6. The order of the commissioners' court, directing that the funds of road district No. 5 be invested in the warrant of Moore Sons and H. F. Bland, was illegal in the sense that the court had no authority to invest those funds in commercial paper, but that order in no way affected the other creditors of the district, and they had no interest in it. Hence they are not in position to raise any issue affecting the validity of that order. Under the order, road district No. 5 became the owner and holder of the warrant issued to Moore Sons and H. F. Bland, and was subrogated to all their rights, but it acquired no claim against road district No. 3 nor its funds, beyond the interest of Moore Sons and H. F. Bland. Its funds did not increase the assets of road district No. 3, nor decrease its liabilities. Road district No. 3 was not a party to that order. It was made by the commissioners' court representing road district No. 5. Therefore road district No. 5 had no equitable right to a preference above the other creditors of district No. 3. To give it a preference on this illegal order of transfer would be to deplete the funds of district No. 3, and thereby impair the rights of its other creditors. But by subrogating it to the rights of Moore Sons and H. F. Bland, the funds of district No. 3 are not affected, nor are the rights of the other creditors impaired. We believe the trial court erred in giving district No. 5 preference based on the order of transfer. As it did not raise the issue of priority of the contract of Moore Sons and H. F. Bland, but grounded its claim for preference on the illegal order of the commissioners' court, there is no basis in the record for the judgment in its favor.
7. The legal title to the funds of road district No. 3 was in the commissioners' court of Liberty county. It occupied a trust relation to all creditors of the district. Its powers and duties as such trustee are thus defined by the Supreme Court in Austin v. Cahill, 88 S.W. 550:
"It is, in brief, the lawful conservator of a specific property for a particular trust purpose, and its duties in that respect are commensurate with its powers.

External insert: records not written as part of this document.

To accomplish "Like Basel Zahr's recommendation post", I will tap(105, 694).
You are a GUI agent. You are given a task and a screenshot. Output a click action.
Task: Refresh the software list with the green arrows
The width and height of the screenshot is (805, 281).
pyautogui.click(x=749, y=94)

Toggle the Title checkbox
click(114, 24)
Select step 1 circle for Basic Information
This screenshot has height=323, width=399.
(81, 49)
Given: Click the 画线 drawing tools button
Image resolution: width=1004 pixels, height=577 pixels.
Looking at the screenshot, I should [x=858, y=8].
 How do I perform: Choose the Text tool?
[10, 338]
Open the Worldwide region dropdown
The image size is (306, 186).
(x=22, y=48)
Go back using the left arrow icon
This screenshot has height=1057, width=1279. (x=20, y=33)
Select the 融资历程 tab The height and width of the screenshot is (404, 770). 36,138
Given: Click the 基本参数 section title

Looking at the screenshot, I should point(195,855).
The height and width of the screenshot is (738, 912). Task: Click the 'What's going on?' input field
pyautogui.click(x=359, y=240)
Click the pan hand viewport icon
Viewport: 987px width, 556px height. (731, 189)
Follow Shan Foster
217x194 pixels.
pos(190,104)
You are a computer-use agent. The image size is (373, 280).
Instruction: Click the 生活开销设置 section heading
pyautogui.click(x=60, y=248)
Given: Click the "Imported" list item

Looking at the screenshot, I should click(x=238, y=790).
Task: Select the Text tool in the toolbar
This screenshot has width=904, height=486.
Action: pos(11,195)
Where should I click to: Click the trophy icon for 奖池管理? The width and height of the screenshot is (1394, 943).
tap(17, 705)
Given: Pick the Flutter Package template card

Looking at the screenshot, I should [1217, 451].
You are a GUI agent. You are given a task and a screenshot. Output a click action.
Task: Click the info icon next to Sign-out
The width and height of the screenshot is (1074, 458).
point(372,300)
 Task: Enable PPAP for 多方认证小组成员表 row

It became entitled to make, and it is its duty to make, every defense for the beneficiaries against an opposing claim that they could make if before the court in their own proper persons. Being invested with such powers and subject to such obligations, those for whom it holds will necessarily be bound by what is done against as well as by it."
Under the authority thus given to the commissioners' court, it answered in this case to the effect that all the creditors of road district No. 3 were "upon an equal footing, and none of them has any preference or priority over any other debt or obligation of said district." From the presentation made of this case before us, it affirmatively appears that no proof whatever was offered to sustain this plea. Then the judgment of the trial court ordering a pro rata payment to the creditors of road district No. 3 has no support in the evidence.
8. As appellant had a cause of action on its debt, the trial court erred in not giving it judgment for its costs.
It is our order that the judgment of the trial court be in all things reversed, and this cause remanded for a new trial.
On Rehearing.
It being made to appear that no exception was filed against the judgment in favor of appellant against appellee road district No. 3 of Liberty county, it is ordered that that judgment be affirmed, and to that extent appellant's motion for rehearing is granted. In all other respects it is overruled.